- Coat of arms of Ireland
- Court: Supreme Court of Ireland
- Full case name: DPP v McLoughlin
- Decided: 31/07/2009
- Citation: [2009] IESC 65

Court membership
- Judges sitting: Denham J., Hardiman J., Geoghegan J.

Case opinions
- Decision by: Denham J.

= DPP v McLoughlin =

Irish Supreme Court case

DPP v  McLoughlin, [2009] IESC 65, was an Irish Supreme Court case, which confirmed that when objecting to the granting of bail where alleged witness intimidation is raised, the judge in the application should explicitly address the likelihood, extent, and impact of intimidation. This case specifically raised the issue of hearsay in considering potential witness intimidation and in the context of a bail decision. The decision of Denham J, goes on to state in regards to hearsay that: "The relevance and weight of such evidence is a matter to be determined by the trial judge and that a judge should be careful on the weight he or she places on such evidence". The case also had implications for bail applications because the Supreme Court found that a high case load for the High Court had implications on bail decisions.

== Background ==
On 26 November 2008, Tristan McLoughlin was charged with assault causing harm contrary to Section .3 of the Non-Fatal Offences Against the Person Act 1997 and was remanded in custody. It is alleged that the assault occurred in a pub in Naas where due to the attack, the victim received 100 stitches over a period of four hours. The parties involved knew each other. His Brother had also been charged in relation to the same incident and was instead charged with common assault and was awaiting his sentencing.
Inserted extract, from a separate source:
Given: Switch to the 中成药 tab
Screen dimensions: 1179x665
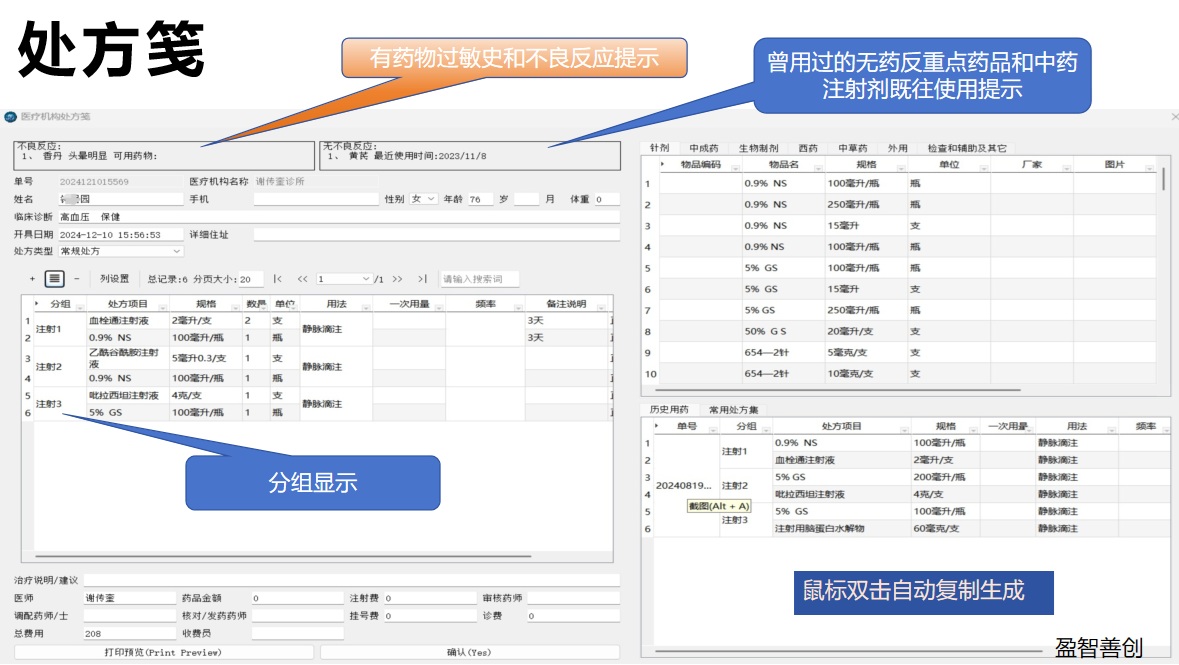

In the High Court, the prosecution objected to bail. This objection was on the basis that there was an alleged risk of witnesses' being interfered with as reported by Detective Inspector Hanrahan. As they had allegedly been intimidated in such a manner prior to the trial of the Appellant's brother. Where the injured party withdrew their statement due to this intimidation. One prosecution witness, for example, had their tyres slashed prior to the brothers case. There was an objection to the hearsay evidence and the case was adjourned until 25 May 2009. When the court re-adjourned, the counsel for the Director told witnesses claiming to have been intimidated were not in Court. The trial judge allowed the evidence to proceed, de bene esse.

On cross examination, Detective Inspector Hanrahan suggested that no witness was in court because they feared for their safety. This cross examination was a key part of the trial because it directly connected witness intimidation to the bail application.

A number of Gardaí gave evidence about intimidation. The judge stated that hearsay evidence was allowable in this case due to the circumstances and further ruled that the defendant should be refused bail.

== Holding of the Supreme Court ==
The Appeal was allowed by the Supreme Court Judges and was remitted to the High Court. With regard to the issue of hearsay in bail applications, the justices allowed the hearsay evidence in the McLoughlin case and declared that its important was for the trial judge to decide. They did, however, caution about the level of importance placed should be placed on it. Hardiman J, his opinion in accordance with DPP v. McGinley [1998 2 IR 408] stating that, the hearsay rule can lead to injustice if applied in a "rigid and unyielding manner" and for this reason, numerous exceptions have been grafted on to the general exclusionary rule.

It was decided by the Supreme Court, regarding hearsay that: The test is not whether the members of An Garda Síochána have fears or an apprehension for witnesses. The court itself should be satisfied of the probability of the risk of interference or intimidation and make that finding expressly”. In this particular case, it was noted by Hardiman J. that the evidence given by Gardaí regarding the information from the unknown source was hearsay evidence as it "implied the truth of assertions made by an unknown person whose credibility and general integrity as a witness could not be tested by cross-examination. Justice Keane stated in the ruling in the McGinley case that:Where there is evidence which indicates as a matter of probability that the applicant, if granted bail, will not stand his trial or will interfere with witnesses, the right to liberty must yield to the public interest in the administration of justice. It is in that context that hearsay evidence may become admissible, where the court hearing the application is satisfied that there are sufficient grounds for not requiring the witnesses to give viva voce evidence. This was referenced in Justice Denham's opinion, In The McLoughlin case, no direct viva voce evidence was given by witnesses of intimidation, meaning that these witnesses could not be cross examined. In the words of Hardiman J, "the admission of hearsay evidence effectively stymies cross-examination because; one cannot hope to shake a witness who can repeat that they are only saying what they were told, these difficulties are compounded by the lack of opportunity on the part of the court to observe the demeanour of the hearsay declarant under cross-examination.Overall, in the McLoughlin case the admissibility of the hearsay evidence in this case was allowed but it was reiterated that this was an exception to the rule, "The result of this is that hearsay evidence may be admissible in a bail application, but quite exceptionally, and when a specific, recognised, ground for its admission has been properly established by ordinary evidence".